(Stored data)
========================================
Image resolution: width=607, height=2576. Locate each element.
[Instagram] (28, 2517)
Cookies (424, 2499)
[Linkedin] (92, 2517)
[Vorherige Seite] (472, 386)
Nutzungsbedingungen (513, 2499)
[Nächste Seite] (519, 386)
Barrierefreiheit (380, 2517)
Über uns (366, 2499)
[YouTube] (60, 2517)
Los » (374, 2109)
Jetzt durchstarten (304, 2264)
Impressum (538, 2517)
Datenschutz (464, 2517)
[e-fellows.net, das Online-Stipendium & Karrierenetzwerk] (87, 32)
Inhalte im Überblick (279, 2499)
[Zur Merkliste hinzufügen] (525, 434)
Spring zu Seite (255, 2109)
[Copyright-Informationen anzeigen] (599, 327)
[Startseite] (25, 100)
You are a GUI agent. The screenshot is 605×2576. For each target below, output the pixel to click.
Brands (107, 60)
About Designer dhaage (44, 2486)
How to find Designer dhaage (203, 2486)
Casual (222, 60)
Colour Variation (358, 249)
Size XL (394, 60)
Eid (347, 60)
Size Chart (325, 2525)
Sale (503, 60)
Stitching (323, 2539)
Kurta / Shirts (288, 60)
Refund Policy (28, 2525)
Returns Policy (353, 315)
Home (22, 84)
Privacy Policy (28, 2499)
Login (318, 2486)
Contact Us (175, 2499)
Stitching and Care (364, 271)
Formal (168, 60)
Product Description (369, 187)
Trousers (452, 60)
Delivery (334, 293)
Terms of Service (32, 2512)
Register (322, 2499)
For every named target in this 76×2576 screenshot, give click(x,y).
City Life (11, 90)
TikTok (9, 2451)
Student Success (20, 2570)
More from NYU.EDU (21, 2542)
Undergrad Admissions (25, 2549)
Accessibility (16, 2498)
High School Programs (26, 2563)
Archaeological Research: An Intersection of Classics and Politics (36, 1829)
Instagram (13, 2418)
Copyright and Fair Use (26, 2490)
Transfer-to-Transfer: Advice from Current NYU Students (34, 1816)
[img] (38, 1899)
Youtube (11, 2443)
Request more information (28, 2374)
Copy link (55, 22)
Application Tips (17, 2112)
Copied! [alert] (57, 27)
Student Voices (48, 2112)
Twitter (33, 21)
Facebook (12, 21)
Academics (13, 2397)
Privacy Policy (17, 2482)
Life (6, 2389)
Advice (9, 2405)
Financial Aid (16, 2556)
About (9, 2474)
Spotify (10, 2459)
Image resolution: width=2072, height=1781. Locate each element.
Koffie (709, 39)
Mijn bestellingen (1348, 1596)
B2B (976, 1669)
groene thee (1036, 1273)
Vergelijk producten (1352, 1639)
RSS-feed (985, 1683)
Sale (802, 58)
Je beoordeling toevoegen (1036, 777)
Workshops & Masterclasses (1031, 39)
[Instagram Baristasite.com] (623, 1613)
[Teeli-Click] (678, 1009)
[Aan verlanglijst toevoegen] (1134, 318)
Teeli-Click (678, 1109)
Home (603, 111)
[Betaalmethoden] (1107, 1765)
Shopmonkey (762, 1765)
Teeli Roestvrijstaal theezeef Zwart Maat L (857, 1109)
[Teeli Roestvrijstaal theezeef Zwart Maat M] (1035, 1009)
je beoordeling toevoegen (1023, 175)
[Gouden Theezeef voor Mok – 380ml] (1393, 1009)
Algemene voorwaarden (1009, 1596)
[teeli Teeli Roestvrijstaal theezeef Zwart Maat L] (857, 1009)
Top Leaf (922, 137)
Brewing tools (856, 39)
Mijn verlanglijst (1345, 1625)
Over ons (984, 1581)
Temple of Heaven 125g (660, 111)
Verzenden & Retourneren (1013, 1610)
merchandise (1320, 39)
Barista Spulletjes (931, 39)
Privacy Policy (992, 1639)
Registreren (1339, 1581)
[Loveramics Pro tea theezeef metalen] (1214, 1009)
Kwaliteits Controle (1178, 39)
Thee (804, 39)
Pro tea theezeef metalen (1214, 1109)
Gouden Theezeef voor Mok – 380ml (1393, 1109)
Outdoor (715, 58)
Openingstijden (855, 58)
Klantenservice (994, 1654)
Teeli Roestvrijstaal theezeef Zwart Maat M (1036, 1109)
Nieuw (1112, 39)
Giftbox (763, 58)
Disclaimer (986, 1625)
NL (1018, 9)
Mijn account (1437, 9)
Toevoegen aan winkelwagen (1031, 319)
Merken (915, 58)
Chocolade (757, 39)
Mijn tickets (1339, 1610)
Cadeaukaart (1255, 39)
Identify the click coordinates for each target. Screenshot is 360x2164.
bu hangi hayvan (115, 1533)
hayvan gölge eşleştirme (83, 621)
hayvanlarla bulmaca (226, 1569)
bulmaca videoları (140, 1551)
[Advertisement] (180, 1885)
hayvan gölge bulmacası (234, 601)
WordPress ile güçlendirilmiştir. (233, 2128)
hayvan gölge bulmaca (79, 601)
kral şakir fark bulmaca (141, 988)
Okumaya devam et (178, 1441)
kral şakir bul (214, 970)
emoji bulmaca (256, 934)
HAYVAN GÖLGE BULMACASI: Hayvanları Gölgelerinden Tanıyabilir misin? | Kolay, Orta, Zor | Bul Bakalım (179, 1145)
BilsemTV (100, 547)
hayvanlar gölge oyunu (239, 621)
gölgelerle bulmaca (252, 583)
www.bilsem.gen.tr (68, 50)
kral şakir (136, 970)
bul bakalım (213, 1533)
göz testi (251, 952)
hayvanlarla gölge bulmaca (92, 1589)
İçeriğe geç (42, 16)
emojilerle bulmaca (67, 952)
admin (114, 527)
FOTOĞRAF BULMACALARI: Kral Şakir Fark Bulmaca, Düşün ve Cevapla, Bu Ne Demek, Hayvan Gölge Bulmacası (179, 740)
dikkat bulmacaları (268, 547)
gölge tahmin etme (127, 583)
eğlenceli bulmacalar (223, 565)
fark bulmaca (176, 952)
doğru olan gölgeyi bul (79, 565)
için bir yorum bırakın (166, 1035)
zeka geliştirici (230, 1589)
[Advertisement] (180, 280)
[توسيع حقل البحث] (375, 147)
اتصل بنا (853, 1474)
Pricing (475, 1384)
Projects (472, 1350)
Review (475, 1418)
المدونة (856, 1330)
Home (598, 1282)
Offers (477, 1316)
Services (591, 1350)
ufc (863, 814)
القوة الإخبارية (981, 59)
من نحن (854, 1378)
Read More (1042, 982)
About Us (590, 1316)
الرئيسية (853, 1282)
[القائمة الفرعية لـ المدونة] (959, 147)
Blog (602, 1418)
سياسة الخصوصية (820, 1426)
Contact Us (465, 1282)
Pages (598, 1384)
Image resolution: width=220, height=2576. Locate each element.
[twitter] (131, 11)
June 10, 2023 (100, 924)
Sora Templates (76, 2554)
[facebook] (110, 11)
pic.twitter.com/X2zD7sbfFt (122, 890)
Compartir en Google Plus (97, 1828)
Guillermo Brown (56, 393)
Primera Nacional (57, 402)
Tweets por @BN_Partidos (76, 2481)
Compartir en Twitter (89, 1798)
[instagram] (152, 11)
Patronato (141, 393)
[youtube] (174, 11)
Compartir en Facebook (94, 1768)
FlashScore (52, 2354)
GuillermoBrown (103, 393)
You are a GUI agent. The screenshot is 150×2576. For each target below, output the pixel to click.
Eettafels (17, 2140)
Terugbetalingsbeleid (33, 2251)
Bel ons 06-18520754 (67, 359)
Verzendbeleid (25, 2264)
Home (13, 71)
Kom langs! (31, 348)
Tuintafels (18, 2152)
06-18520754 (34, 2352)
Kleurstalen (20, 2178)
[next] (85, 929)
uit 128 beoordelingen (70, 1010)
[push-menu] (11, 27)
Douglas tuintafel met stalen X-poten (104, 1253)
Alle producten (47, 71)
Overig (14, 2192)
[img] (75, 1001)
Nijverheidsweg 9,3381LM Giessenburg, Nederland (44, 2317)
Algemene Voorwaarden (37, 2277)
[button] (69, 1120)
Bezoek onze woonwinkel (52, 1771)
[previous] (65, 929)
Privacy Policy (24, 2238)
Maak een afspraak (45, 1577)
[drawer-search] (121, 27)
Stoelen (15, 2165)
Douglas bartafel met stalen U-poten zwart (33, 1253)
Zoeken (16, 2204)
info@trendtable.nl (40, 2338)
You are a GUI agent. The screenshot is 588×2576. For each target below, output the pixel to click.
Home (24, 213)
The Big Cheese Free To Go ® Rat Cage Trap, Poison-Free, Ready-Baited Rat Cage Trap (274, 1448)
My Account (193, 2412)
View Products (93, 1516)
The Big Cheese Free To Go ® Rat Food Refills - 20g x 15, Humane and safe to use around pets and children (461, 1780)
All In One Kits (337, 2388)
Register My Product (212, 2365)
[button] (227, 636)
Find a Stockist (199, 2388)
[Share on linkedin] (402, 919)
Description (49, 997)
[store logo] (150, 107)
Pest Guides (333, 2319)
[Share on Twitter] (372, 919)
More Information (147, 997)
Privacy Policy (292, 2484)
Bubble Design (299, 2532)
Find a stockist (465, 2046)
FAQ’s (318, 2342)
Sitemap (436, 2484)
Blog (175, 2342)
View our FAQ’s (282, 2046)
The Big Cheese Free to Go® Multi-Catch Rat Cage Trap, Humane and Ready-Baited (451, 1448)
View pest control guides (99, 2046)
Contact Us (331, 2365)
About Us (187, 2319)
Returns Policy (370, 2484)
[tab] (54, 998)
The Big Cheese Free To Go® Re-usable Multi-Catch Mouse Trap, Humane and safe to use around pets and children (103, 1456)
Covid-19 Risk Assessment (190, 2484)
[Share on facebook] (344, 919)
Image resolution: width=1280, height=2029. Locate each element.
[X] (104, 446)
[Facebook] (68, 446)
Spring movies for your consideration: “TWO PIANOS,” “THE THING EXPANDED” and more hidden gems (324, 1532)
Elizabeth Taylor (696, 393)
========================================
Exercise description:
Work out the number of lines in the entries above that hold the word "poten", giving the number without comment.

Task solution:
2